J’ai beaucoup aimé ce roman…

Autant le dire tout de suite, j’ai beaucoup aimé ce roman et l’ai lu d’une traite. L’auteur a ce talent de se renouveler à chaque ouvrage et d’adapter son écriture, toujours différente. Celle-ci est sèche, taillée à la serpe et sans apprêt, sans circonvolutions, sans emphase. Les phrases sont courtes, ponctuées même de mots isolés, sans verbe. Il entre avec brio dans la tête de son héroïne et lui donne la parole, une parole vive et incisive allant parfois même jusqu’à la logorrhée. La liberté de ton, le vocabulaire cru imprime au récit un rythme particulièrement acide. Tout cela traduit à merveille la dérive de cette petite fille devenue grande mais toujours blessée. Cette histoire d’une vengeance annoncée est brillamment rendue. L’auteur en fait une véritable tragédie, réquisitoire à l’encontre des parents : un père faible qui se contente de regarder, une mère dominatrice. Réquisitoire aussi contre le paraître au détriment de l’être.

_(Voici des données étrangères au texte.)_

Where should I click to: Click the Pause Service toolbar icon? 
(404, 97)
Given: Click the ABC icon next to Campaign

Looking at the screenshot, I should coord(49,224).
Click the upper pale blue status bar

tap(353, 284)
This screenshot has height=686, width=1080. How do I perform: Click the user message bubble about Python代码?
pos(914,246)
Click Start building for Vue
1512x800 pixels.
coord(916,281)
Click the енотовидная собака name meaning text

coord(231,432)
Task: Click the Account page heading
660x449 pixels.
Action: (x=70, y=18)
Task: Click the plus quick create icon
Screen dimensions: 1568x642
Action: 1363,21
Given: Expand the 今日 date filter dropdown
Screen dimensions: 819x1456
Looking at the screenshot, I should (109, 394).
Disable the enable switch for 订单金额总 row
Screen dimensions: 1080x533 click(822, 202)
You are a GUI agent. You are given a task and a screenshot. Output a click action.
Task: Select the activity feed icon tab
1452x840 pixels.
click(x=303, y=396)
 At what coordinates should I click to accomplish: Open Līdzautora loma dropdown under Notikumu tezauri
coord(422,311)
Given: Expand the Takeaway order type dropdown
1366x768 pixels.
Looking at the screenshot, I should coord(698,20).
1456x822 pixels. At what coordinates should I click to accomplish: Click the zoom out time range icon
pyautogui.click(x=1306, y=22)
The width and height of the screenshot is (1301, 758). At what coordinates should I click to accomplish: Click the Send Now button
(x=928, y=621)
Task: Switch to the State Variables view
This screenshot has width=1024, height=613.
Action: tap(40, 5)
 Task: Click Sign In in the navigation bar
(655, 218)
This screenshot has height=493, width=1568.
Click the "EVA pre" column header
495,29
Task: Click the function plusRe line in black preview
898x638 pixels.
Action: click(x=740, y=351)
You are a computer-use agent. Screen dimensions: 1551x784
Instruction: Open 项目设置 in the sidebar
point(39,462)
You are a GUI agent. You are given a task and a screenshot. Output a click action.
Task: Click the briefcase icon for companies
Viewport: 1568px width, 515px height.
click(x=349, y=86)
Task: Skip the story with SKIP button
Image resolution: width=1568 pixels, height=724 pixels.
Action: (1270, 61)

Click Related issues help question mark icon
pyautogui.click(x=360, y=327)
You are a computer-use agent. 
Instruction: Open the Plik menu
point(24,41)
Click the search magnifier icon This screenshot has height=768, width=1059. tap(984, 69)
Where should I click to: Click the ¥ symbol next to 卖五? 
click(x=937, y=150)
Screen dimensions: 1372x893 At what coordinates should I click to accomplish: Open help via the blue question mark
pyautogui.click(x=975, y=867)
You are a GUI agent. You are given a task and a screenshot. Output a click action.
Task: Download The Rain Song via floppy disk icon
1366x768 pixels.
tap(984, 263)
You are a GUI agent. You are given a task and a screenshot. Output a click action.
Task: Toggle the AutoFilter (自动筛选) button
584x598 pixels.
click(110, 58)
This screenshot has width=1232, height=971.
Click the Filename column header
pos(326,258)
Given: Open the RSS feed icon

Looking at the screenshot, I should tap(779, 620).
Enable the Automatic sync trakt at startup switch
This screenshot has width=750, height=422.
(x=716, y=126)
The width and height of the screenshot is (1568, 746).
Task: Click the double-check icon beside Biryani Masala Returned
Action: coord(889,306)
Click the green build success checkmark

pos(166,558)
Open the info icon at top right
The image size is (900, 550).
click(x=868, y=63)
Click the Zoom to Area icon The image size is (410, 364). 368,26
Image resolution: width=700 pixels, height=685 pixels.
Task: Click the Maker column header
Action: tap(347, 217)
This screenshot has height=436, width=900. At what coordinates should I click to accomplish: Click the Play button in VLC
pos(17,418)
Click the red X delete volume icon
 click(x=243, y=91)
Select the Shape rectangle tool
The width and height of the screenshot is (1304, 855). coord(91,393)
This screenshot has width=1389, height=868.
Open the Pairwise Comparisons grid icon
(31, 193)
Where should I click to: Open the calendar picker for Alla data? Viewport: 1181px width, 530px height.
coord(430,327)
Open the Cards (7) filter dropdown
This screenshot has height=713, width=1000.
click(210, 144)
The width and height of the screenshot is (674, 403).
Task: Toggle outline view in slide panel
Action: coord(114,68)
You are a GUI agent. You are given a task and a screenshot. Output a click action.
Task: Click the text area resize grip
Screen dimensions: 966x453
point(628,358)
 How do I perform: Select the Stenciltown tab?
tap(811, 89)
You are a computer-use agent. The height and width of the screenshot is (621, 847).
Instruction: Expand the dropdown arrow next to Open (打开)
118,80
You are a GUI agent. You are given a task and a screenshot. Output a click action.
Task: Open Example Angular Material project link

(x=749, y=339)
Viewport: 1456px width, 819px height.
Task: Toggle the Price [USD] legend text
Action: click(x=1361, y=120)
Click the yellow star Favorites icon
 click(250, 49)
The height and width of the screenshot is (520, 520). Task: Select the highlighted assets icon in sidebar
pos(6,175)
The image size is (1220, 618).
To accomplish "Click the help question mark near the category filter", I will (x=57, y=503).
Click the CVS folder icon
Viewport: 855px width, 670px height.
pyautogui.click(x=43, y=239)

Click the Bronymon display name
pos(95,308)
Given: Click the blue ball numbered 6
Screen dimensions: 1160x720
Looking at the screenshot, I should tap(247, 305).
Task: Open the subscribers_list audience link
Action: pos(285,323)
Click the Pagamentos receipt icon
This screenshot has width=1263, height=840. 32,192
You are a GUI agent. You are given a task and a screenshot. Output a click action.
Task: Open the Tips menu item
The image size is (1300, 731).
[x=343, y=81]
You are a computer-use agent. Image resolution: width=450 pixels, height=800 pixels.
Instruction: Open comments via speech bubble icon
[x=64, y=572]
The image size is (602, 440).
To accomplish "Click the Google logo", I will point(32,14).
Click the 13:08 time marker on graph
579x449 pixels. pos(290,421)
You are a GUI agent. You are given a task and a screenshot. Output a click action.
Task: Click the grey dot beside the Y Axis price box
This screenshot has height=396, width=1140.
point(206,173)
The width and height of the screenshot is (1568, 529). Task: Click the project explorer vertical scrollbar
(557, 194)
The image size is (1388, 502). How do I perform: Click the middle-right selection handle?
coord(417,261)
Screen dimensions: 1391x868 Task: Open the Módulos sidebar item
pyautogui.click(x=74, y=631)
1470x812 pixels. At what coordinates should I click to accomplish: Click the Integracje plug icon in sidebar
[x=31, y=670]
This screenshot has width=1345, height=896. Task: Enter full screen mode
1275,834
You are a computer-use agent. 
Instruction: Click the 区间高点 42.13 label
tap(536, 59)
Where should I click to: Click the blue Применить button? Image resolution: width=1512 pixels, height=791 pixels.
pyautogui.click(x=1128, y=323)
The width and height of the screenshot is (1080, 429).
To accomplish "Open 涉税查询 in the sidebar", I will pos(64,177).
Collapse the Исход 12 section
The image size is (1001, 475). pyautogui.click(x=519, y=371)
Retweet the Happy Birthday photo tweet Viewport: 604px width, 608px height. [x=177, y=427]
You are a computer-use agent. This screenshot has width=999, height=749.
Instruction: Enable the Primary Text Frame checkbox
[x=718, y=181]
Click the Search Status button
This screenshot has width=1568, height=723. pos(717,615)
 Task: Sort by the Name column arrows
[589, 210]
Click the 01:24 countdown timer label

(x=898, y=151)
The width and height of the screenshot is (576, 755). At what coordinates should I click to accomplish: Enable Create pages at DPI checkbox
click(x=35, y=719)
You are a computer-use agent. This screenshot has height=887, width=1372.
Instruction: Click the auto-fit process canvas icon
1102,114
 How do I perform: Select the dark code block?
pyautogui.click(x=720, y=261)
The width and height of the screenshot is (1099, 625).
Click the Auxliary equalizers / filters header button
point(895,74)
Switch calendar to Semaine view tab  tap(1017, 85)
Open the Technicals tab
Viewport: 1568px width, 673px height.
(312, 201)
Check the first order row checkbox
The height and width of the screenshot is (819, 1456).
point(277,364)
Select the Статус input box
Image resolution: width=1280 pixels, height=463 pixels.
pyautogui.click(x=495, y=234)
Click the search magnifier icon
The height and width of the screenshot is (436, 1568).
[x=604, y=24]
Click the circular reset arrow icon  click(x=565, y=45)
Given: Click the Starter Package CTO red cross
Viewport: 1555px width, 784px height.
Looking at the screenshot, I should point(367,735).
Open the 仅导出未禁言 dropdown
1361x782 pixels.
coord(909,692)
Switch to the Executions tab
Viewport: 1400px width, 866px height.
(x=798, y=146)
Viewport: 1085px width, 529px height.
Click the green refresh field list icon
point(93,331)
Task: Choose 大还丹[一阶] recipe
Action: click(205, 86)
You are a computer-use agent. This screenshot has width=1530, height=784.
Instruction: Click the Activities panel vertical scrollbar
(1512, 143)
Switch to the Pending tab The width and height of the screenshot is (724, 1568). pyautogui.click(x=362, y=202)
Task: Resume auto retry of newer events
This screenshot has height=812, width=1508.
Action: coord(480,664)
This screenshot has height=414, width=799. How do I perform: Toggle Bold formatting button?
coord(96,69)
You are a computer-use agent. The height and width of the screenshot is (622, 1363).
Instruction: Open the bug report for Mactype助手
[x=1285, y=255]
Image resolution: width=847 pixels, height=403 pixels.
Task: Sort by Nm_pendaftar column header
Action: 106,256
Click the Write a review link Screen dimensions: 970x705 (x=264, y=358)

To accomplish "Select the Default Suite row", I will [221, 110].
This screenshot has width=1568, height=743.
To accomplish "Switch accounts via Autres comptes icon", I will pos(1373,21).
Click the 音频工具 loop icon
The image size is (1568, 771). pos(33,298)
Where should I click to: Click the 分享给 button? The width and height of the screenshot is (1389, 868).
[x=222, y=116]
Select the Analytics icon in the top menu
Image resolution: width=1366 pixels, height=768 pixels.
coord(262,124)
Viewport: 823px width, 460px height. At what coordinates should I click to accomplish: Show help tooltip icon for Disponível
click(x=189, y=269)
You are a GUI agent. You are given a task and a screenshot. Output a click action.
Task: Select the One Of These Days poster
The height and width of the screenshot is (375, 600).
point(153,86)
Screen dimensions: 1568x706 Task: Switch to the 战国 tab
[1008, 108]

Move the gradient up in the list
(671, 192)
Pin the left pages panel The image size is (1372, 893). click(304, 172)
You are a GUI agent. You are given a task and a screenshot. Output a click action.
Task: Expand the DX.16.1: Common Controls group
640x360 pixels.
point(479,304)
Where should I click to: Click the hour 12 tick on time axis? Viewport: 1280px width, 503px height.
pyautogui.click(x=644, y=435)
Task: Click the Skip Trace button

Dans le domaine de la documentation, pas un faux pas en ce qui concerne le monde du body-building qu’il décrit parfaitement. Il a visiblement « infiltré » le milieu pour en connaître jusqu’aux menus dévorés par les compétiteurs en période de concours : blancs d’œuf et de poulet accompagnés de salade verte souvent mangée – je l’ai vu – au sortir du sachet. Rien ne manque des produits absorbés, histoire de faire gonfler les muscles et dessécher la peau. Ce sont sans doute des détails mais qui parviennent à installer l’ambiance et préparer une fin, véritable retour en arrière.

Avec « Florida », Olivier Bourdeaut signe un roman captivant et, je trouve, d’un grand intérêt.